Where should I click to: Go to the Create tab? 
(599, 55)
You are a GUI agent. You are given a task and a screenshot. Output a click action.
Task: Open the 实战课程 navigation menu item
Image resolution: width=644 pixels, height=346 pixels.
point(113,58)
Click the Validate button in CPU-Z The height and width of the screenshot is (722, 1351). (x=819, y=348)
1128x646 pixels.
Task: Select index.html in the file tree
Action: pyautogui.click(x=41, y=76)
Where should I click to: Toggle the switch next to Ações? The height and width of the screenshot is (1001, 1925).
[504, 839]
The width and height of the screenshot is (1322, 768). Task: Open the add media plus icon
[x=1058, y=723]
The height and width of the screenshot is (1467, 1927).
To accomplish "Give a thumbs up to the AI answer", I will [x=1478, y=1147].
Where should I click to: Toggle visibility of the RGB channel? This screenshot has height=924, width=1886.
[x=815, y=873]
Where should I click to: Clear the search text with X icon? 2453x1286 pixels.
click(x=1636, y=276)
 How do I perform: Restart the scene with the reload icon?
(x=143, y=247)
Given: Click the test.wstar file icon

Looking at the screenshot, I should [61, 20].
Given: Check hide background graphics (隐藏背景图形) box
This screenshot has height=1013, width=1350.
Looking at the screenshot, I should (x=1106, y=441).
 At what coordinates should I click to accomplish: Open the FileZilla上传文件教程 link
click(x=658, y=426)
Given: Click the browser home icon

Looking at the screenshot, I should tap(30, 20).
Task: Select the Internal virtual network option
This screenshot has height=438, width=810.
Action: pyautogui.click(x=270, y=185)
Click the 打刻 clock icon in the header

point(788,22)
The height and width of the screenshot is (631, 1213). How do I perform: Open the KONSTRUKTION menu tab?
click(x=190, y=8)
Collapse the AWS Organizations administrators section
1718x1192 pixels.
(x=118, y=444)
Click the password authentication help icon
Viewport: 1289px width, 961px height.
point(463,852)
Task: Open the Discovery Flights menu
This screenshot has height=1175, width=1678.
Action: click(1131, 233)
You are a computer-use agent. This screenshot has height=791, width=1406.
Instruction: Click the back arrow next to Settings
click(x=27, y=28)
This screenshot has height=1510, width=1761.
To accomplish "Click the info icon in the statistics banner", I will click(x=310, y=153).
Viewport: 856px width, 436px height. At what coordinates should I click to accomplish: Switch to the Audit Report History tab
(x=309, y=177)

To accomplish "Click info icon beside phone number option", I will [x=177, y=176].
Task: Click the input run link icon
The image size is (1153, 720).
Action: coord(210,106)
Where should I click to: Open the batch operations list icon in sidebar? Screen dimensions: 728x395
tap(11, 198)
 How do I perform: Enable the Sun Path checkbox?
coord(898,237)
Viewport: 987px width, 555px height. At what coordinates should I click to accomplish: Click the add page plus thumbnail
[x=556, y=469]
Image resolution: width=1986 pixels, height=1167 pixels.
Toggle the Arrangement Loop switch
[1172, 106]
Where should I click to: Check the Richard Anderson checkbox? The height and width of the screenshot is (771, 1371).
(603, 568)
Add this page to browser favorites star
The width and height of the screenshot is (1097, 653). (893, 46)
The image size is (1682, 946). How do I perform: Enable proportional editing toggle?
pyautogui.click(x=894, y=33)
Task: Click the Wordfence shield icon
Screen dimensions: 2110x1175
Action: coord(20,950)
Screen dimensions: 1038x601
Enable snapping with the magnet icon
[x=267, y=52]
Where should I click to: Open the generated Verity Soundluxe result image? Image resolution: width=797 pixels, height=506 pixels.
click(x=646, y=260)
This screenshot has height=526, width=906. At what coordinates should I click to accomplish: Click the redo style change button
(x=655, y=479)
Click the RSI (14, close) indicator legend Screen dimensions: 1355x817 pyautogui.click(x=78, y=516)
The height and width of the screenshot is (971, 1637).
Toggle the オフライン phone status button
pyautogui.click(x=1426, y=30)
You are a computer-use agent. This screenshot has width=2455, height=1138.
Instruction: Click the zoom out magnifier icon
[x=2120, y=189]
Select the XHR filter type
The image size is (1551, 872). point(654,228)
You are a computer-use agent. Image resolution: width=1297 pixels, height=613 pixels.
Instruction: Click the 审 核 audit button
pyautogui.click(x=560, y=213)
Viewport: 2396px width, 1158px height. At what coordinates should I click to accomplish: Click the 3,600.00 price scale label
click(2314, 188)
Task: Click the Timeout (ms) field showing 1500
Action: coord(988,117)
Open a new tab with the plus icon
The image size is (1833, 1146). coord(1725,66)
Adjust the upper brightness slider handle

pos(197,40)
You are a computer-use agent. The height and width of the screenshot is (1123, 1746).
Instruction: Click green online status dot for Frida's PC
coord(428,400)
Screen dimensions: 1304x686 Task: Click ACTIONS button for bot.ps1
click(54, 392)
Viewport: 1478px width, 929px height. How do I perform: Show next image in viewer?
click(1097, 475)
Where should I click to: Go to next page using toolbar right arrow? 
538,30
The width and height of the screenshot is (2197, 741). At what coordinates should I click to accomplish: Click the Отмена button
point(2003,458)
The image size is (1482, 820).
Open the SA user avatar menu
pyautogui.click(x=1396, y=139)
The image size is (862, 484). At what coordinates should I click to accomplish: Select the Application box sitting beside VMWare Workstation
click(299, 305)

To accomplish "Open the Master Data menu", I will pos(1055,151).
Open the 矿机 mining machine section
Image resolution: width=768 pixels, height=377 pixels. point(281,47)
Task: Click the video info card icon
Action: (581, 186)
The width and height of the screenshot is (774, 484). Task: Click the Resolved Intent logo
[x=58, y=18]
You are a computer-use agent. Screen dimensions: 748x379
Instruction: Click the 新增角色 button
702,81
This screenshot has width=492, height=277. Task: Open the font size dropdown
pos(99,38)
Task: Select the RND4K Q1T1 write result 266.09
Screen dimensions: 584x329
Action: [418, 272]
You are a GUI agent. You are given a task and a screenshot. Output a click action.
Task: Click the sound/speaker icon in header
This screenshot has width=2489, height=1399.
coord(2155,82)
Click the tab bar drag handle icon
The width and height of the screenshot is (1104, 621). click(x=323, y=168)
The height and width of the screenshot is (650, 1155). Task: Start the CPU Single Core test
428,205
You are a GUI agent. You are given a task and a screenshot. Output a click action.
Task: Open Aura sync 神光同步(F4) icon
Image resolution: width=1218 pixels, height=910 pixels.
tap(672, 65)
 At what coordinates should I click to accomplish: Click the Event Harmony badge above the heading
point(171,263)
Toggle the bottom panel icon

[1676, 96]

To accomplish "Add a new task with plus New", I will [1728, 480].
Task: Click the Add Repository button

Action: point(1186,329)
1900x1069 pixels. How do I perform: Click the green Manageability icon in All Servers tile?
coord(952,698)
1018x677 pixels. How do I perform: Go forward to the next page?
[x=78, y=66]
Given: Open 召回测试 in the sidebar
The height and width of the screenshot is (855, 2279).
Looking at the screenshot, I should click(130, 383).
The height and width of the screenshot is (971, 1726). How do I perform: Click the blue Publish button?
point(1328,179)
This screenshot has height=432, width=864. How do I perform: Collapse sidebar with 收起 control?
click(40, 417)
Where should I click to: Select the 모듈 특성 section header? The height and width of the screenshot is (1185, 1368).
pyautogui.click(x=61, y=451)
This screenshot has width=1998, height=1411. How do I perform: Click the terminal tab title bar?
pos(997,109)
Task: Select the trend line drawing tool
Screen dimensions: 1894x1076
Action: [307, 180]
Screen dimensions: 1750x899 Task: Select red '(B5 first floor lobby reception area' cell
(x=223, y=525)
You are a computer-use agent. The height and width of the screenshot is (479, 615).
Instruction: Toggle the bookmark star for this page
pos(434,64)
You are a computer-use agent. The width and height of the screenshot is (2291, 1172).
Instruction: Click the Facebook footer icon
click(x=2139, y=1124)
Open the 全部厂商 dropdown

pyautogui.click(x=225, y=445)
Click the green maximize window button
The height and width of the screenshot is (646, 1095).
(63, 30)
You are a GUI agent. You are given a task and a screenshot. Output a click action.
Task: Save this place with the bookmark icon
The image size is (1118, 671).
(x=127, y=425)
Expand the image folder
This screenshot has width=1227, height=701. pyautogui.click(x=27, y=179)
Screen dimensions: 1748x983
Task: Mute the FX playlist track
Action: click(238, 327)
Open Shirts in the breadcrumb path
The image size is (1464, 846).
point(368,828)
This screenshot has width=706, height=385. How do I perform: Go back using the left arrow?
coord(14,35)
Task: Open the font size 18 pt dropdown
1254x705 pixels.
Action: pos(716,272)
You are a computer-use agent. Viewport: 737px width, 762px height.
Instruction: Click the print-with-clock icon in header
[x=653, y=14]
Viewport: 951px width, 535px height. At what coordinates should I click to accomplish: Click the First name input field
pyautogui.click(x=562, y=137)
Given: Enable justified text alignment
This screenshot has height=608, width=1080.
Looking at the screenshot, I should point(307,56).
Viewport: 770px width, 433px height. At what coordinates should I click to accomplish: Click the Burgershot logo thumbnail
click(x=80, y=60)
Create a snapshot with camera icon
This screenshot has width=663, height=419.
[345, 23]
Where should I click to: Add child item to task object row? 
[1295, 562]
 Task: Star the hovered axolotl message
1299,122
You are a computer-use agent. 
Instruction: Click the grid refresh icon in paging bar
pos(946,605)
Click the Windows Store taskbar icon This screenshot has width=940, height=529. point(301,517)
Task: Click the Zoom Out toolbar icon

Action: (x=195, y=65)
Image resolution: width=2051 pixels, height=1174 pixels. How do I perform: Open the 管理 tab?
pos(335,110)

Your goal | Go through the records above and return every line that holds the string "computer".

Answer to this exercise |
You are a computer-use agent. This screenshot has height=791, width=1406.
You are a computer-use agent. This screenshot has width=2455, height=1138.
You are a computer-use agent. Image resolution: width=1297 pixels, height=613 pixels.
You are a computer-use agent. The height and width of the screenshot is (1123, 1746).
You are a computer-use agent. Screen dimensions: 748x379
You are a computer-use agent. The height and width of the screenshot is (479, 615).
You are a computer-use agent. The width and height of the screenshot is (2291, 1172).
You are a computer-use agent. Viewport: 737px width, 762px height.
You are a computer-use agent. 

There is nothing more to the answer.